## GIVEN RECORDS
# # # # # # #
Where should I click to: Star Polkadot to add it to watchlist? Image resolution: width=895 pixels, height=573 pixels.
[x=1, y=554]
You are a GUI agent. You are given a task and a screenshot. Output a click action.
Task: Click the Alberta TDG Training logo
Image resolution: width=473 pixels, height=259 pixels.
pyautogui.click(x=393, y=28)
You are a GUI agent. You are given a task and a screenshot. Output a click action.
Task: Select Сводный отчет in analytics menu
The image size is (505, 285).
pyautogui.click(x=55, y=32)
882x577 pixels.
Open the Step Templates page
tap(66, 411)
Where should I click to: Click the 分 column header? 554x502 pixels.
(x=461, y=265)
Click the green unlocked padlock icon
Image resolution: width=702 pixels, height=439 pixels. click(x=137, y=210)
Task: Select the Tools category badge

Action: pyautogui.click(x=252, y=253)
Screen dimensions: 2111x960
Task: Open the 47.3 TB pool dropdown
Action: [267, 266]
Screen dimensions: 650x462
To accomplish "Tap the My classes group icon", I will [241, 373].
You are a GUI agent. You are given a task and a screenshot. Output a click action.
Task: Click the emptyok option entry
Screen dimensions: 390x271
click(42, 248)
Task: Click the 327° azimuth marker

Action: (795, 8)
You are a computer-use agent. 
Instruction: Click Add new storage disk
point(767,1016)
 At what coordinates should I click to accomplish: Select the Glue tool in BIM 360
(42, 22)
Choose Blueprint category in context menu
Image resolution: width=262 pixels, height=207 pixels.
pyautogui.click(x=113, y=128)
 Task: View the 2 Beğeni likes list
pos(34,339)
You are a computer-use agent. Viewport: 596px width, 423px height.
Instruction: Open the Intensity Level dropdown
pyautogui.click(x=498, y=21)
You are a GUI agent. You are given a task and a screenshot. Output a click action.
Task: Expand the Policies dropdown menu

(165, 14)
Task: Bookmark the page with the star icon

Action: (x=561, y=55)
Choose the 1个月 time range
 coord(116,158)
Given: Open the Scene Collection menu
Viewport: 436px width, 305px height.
# # # # # # #
## ACTIVITY
Write out each entry above exactly as it is written.

## REPLY
Where should I click to: Star Polkadot to add it to watchlist? Image resolution: width=895 pixels, height=573 pixels.
[x=1, y=554]
You are a GUI agent. You are given a task and a screenshot. Output a click action.
Task: Click the Alberta TDG Training logo
Image resolution: width=473 pixels, height=259 pixels.
pyautogui.click(x=393, y=28)
You are a GUI agent. You are given a task and a screenshot. Output a click action.
Task: Select Сводный отчет in analytics menu
The image size is (505, 285).
pyautogui.click(x=55, y=32)
882x577 pixels.
Open the Step Templates page
tap(66, 411)
Where should I click to: Click the 分 column header? 554x502 pixels.
(x=461, y=265)
Click the green unlocked padlock icon
Image resolution: width=702 pixels, height=439 pixels. click(x=137, y=210)
Task: Select the Tools category badge

Action: pyautogui.click(x=252, y=253)
Screen dimensions: 2111x960
Task: Open the 47.3 TB pool dropdown
Action: [267, 266]
Screen dimensions: 650x462
To accomplish "Tap the My classes group icon", I will [241, 373].
You are a GUI agent. You are given a task and a screenshot. Output a click action.
Task: Click the emptyok option entry
Screen dimensions: 390x271
click(42, 248)
Task: Click the 327° azimuth marker

Action: (795, 8)
You are a computer-use agent. 
Instruction: Click Add new storage disk
point(767,1016)
 At what coordinates should I click to accomplish: Select the Glue tool in BIM 360
(42, 22)
Choose Blueprint category in context menu
Image resolution: width=262 pixels, height=207 pixels.
pyautogui.click(x=113, y=128)
 Task: View the 2 Beğeni likes list
pos(34,339)
You are a computer-use agent. Viewport: 596px width, 423px height.
Instruction: Open the Intensity Level dropdown
pyautogui.click(x=498, y=21)
You are a GUI agent. You are given a task and a screenshot. Output a click action.
Task: Expand the Policies dropdown menu

(165, 14)
Task: Bookmark the page with the star icon

Action: (x=561, y=55)
Choose the 1个月 time range
 coord(116,158)
Given: Open the Scene Collection menu
Viewport: 436px width, 305px height.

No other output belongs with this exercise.